Since Chris and Ansel are broke, the plan almost falls apart when Joe demands $25,000 in advance. However, Joe is interested in Dottie, who is implied to be developmentally disabled from the murder attempt by Adele, and offers to take her as a "retainer" until the insurance money comes through. Digger has his biker henchmen beat Chris and threatens to have him killed unless he pays what he owes. Having a change of heart, Chris asks Joe to call off the hit and stop seeing Dottie, only to discover that he has already killed Adele.

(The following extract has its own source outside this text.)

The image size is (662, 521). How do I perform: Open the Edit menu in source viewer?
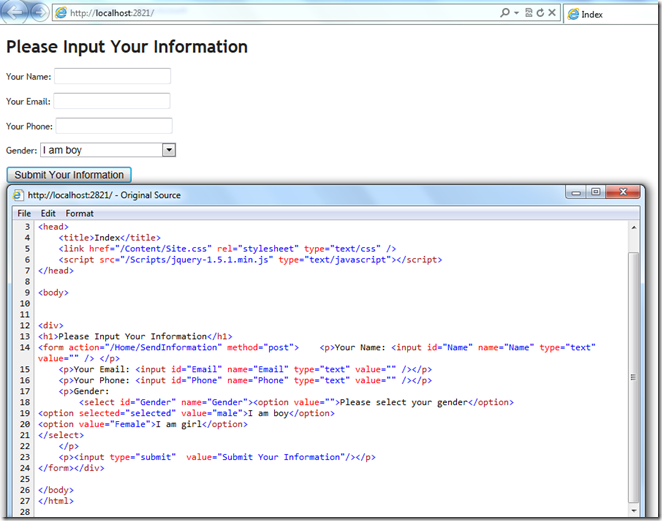point(48,214)
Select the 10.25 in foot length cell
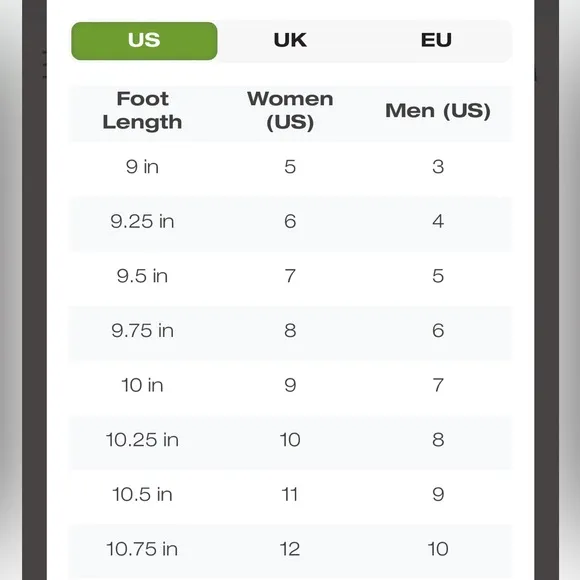This screenshot has height=580, width=580. pos(142,440)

With the help of a reluctant Chris, Joe leaves the body in a car and sets it on fire.

After Adele's death, the family learns that the insurance beneficiary is actually Rex, Adele's boyfriend, rather than Dottie. Chris then admits he originally heard the details about the policy from Rex, who also told him about Joe, thereby duping Chris into hiring Joe to kill Adele. Ansel blames Chris for the fiasco and tells him he should just kill himself. Chris tries to persuade Dottie to run away with him to escape Digger and Joe, both of whom expect to be paid. Dottie agrees to go with Chris if she can see Joe first.

After Adele's funeral, Joe pulls Rex over in his car and Chris buys a pistol on the black market. When Ansel and Sharla return home, they find Joe inside with Dottie. He asks increasingly pointed questions of Sharla, leading her to admit that she knew the policy was really for $100,000, since accidental death doubled the payout. Joe shows them a check of that amount payable to Rex, implying he is dead, as well as offering incriminating photos that prove Sharla was having an affair with Rex. Angered, Ansel declines to protect Sharla when Joe chokes her, punches her and forces her to simulate oral sex on a fried chicken leg.

Joe knows Chris is coming to take Dottie away and threatens to kill Ansel and Sharla if they do not stop him. After Chris arrives, Joe announces that he and Dottie will be married. Chris rejects this, ordering Dottie to leave with him. Joe tells her to stay where she is, but Dottie stands up and walks away as both men yell at her. When Chris threatens Joe with his gun, Sharla stabs Chris with a steak knife and Joe tackles him. Ansel and Sharla rush to assist Joe as he beats Chris, not wanting to be killed if Chris flees with Dottie. Dottie recovers the gun and, in a rage, fires several shots, killing Chris and seriously wounding Ansel. Dottie turns the gun on Joe, telling him that she is pregnant. Joe appears overjoyed as he inches closer to Dottie. The film ends just as Dottie moves her finger back to the trigger.

==Cast==
- Matthew McConaughey as "Killer Joe" Cooper
- Emile Hirsch as Chris Smith
- Juno Temple as Dottie Smith
- Thomas Haden Church as Ansel Smith
- Gina Gershon as Sharla Smith
- Marc Macaulay as "Digger" Soames

==Release==
Killer Joe premiered at the 68th Venice International Film Festival before making its North American debut at the 2011 Toronto International Film Festival, where US distribution rights were acquired by LD Entertainment. LD Entertainment, Liddell's new theatrical distribution company headed by David Dinerstein, scheduled its release for July 2012.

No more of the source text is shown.